• **Text block**
________________________

# A little off topic.....Tillers



## mking7 (Oct 30, 2012)

Looking to buy my first tiller.  Been borrowing one but am ready to invest in my own.  Any tips?  I want a good one, one that will last a while and I'd rather spend a few extra bucks than regret what I didn't get.  Rear tine is what I'm looking at.  I like Honda motors on my power equipment but not a deal breaker.


----------



## lukem (Oct 30, 2012)

I have this one.  I love it.  Turns the soil into a fine powder.  Small enough to get down the rows but large enough to dig deep and make quick work of prepping my 2500 sq ft garden.  I don't recommend it for busting sod...the forward rotating tines aren't good at that....but it can be done...just takes forever.

http://www.amazon.com/Troy-Bilt-Pro...d=1351607506&sr=8-7&keywords=troy+bilt+tiller


----------



## smokinj (Oct 30, 2012)

lukem said:


> I have this one. I love it. Turns the soil into a fine powder. Small enough to get down the rows but large enough to dig deep and make quick work of prepping my 2500 sq ft garden. I don't recommend it for busting sod...the forward rotating tines aren't good at that....but it can be done...just takes forever.
> 
> http://www.amazon.com/Troy-Bilt-Pro-Line-FRT-Rear-Tine-21A-665B766/dp/B0001AU33I/ref=sr_1_7?ie=UTF8&qid=1351607506&sr=8-7&keywords=troy bilt tiller


 
I have the next model down. I been having a guy come in once a year with a bottom plow just to turn all my straw and leaves under. May not need that anymore.


----------



## Clarkbug (Oct 31, 2012)

I would actually try and find one of the old Troy-Bilt tillers if you can.  The Horse model is probably the most common, and works for small and large gardens.  They can be a handful to get turned around, but are well made and pretty bombproof as long as you take basic care of them.  I picked one up off of CL for less than $200, and it needed a little tinkering.  But I figure that it will outlast me at the rate I use it. 

The tiller above is a little to steep for my blood, but Im also not much of a fan of the MTD-built equipment.


----------



## chipsoflyin (Oct 31, 2012)

check out a company called earth tools out of kentucky, they have bcs and grillo tillers that last a lifetime and then some.The newer troy builts except for the "horse" are not what they used to be.

________________________

[Text and element pointing records]

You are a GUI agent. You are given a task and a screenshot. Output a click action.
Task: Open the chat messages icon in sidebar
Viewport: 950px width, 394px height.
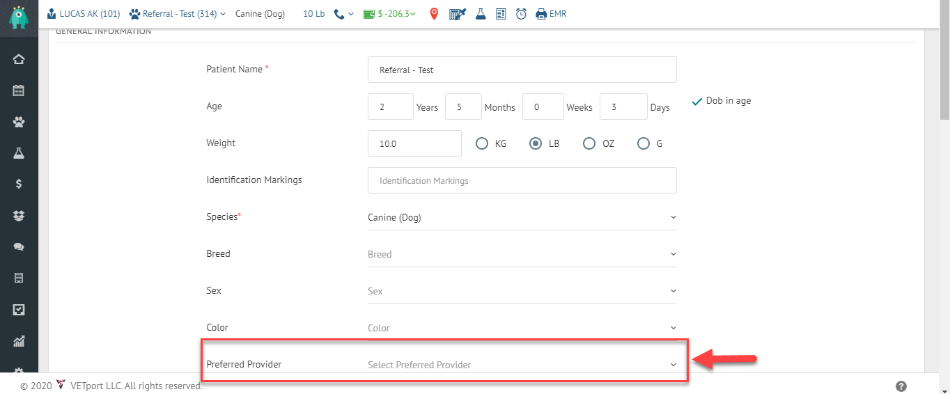pos(19,246)
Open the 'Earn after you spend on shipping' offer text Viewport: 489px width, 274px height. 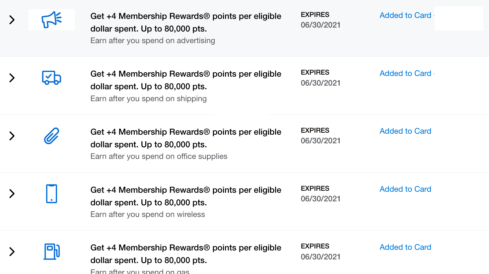pyautogui.click(x=149, y=99)

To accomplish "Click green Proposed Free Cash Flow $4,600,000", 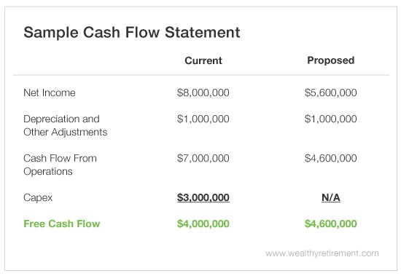I will (x=331, y=224).
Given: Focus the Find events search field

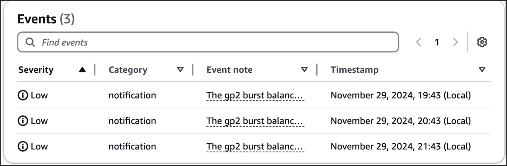Looking at the screenshot, I should pyautogui.click(x=208, y=42).
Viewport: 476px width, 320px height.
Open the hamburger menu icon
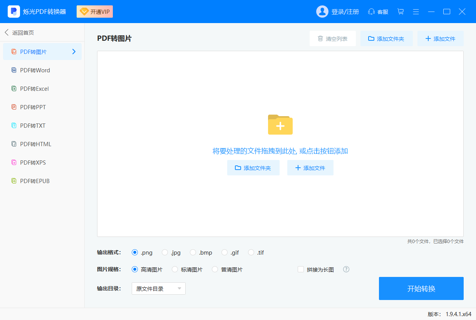tap(416, 12)
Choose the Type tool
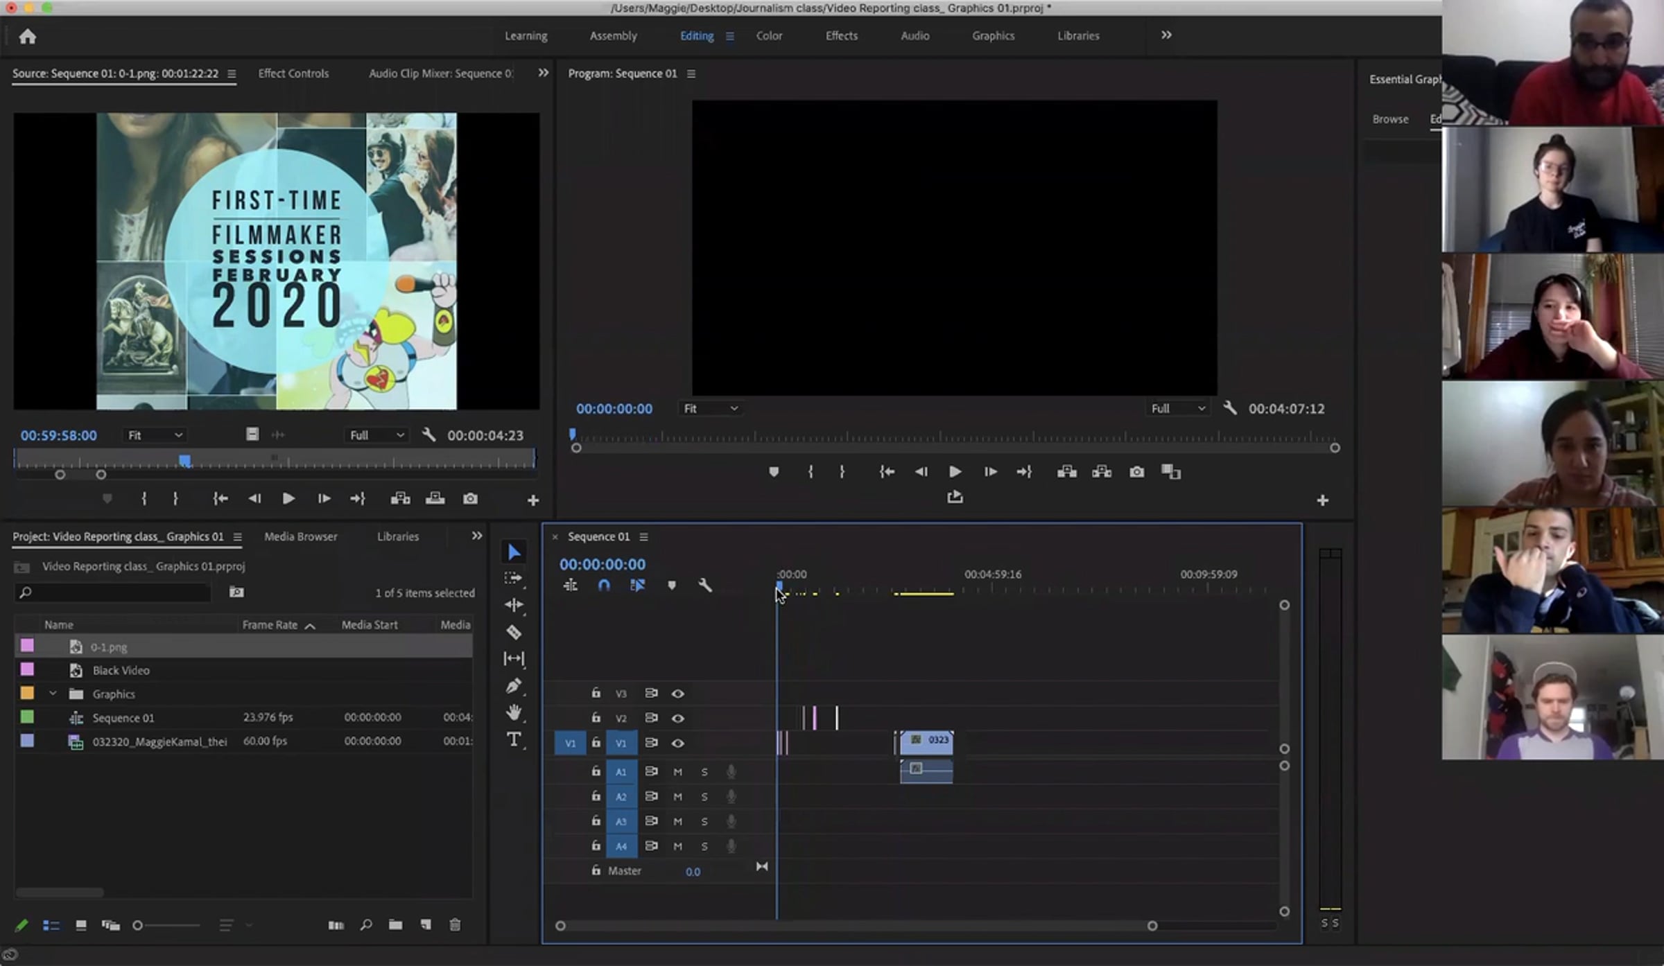The height and width of the screenshot is (966, 1664). point(514,739)
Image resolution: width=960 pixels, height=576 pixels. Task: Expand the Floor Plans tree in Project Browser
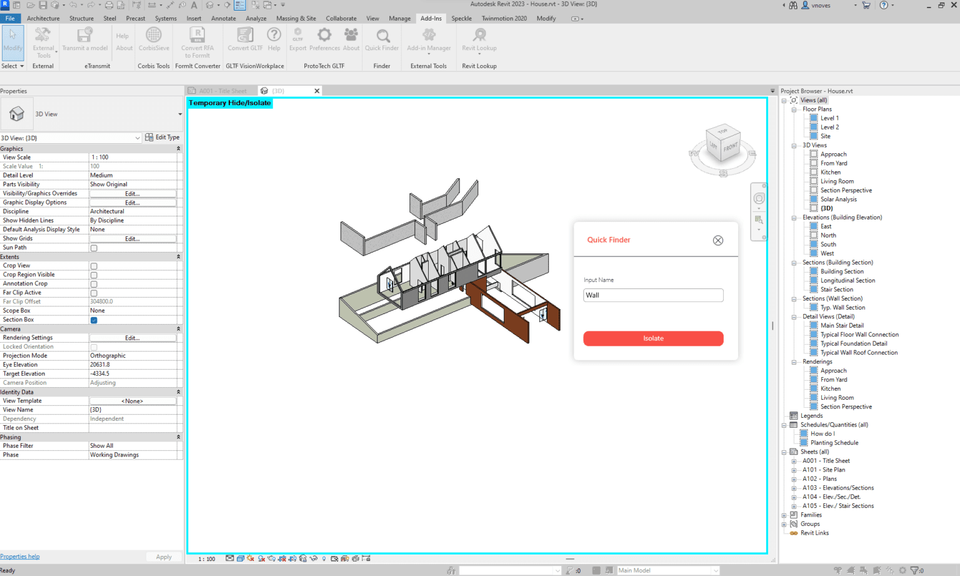(x=794, y=109)
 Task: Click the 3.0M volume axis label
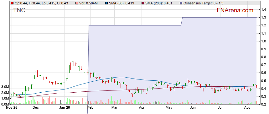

________________________

• **What is asked**
1: List the usernames of everyone who posted in the tiller forum thread.
2: From the tiller forum thread, extract the passage that opens with the words containing "# A little off" and closes with "a deal breaker.".
3: According to the tiller forum thread, how large is the garden that lukem preps with the recommended tiller?

• **Answers to the tasks**
1: mking7, lukem, smokinj, Clarkbug, chipsoflyin

2:
# A little off topic.....Tillers



## mking7 (Oct 30, 2012)

Looking to buy my first tiller.  Been borrowing one but am ready to invest in my own.  Any tips?  I want a good one, one that will last a while and I'd rather spend a few extra bucks than regret what I didn't get.  Rear tine is what I'm looking at.  I like Honda motors on my power equipment but not a deal breaker.

3: 2500 sq ft